22.       (1) Subject to the supervisory jurisdiction of the Supreme Court, no proceedings shall lie against the Commission or against any person holding an office or appointment under the Commission for anything done, reported or said by him in the course of the exercise or intended exercise of his functions under this Act, unless it is shown that he acted in bad faith.

(2) Anything said, any information supplied, or any document, paper or thing
produced by any person in the course of an inquiry by or proceedings before the Commission under this Act is privileged in the same manner as if the inquiry or proceedings were proceedings in a court.

(3)  For the purposes of the rules of law relating to defamation any report made by the Commission under this Act shall be privileged, and a fair and accurate report on it in a newspaper or a broadcast shall also be privileged.

23.       For the purposes of this Act, the Commissioner or any public officer authorised by   him, may at any time enter any premises occupied by a department, authority or a person to whose act or omission this Act applies and inspect the premises and, subject to sections 16 and 17 of this Act carry out on the premises any investigation that is within the jurisdiction of the Commission.

24.       Any person who –

(a)        without lawful justification or excuse, wilfully obstructs, hinders or resists a member of the Commission or an officer authorised by the Commission in the exercise of any powers under this Act; or
(b)        without lawful justification or excuse, refuses or wilfully fails to comply with any lawful request of the Commissioner or a Deputy Commissioner or any other person under this Act; or
(c)        wilfully makes any false statement to or misleads or attempts to mislead the Commissioner or any other person in the exercise of his functions under this Act;
commits an offence and is liable on summary conviction to a find not exceeding ¢500,000.00 and in default of payment to imprisonment for a term not exceeding six months or to both.

25.       The provisions of this Act are in addition to the provisions of any other Act or any rule of law under which –

(a)        a remedy or right of appeal or objection is provided for any person; or
(b)        any procedure is provided for the inquiry into or investigation of any matter;
and nothing in this Act shall be taken to limit or affect a remedy or right of appeal or objection or procedure.

26.       (1) Subject to the provisions of the Constitution and to any Act of Parliament    made under the Constitution, the Commission shall make, by constitutional instrument, regulations regarding the manner and procedure for bringing complaints before it and the investigation of such complaints.
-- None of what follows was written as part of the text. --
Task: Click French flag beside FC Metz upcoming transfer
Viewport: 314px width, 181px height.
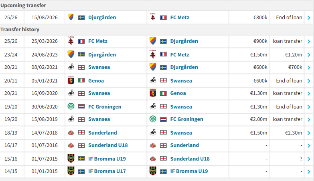Action: coord(163,18)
(2) The exercise of the power to make regulations may be signified under the    hand of the Commissioner or in his absence, a Deputy Commissioner.
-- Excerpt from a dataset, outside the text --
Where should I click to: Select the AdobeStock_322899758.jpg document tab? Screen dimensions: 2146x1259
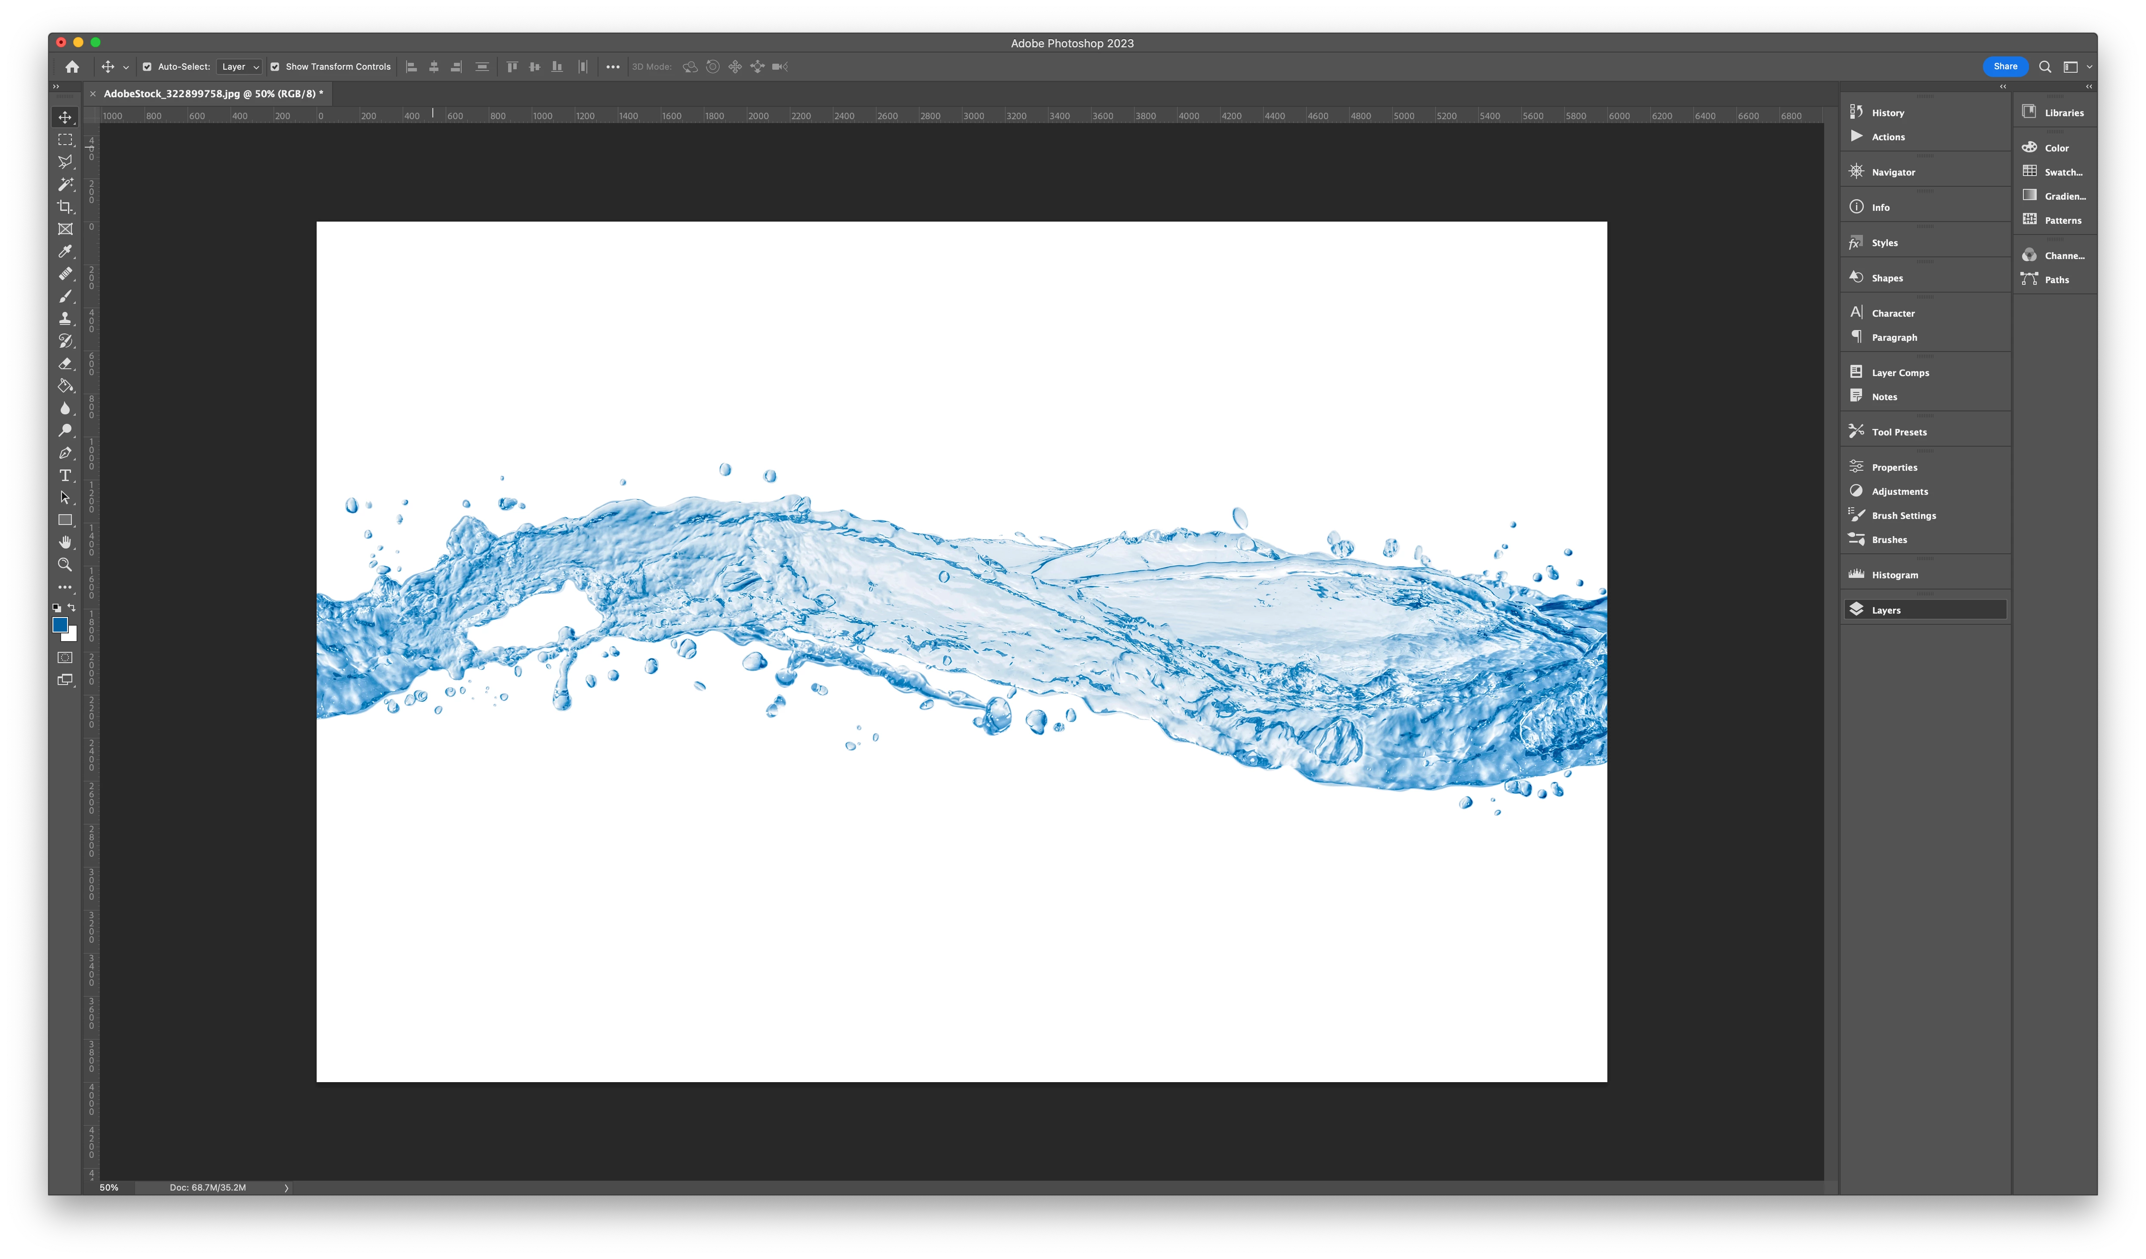[x=213, y=94]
27.        In this Act a reference to a member of a complainant’s family means –

(a)        in the case of a person belonging to a family based on the paternal system mother, father, wife, son, daughter, brother, sister, father’s brother, father’s father, father’s brother’s son, and brother’s son;
(b)        in the case of a person belonging to a family based on the maternal system – mother, father, wife, son, daughter, brother, sister, mother’s mother, mother’s brother, mother’s sister, sister’s son, sister’s daughter, mother’s sister’s son and mother’s sister’s daughter.

28.      (1) The Ombudsman Act 1980 (Act 400) is repealed.

(2) Notwithstanding the repeal of the Ombudsman Act, 1980 (Act 400) –
(a)        any regulation made under it and in force on the coming into force of this Act shall until altered, amended or revoked, continue in force and shall be applied with such modifications as may be necessary for giving effect to the provisions of this Act; and
(b)        Any complaint pending before the Ombudsman immediately before the coming into force of this Act may be proceeded with under, and shall be subject to the provisions of, this Act.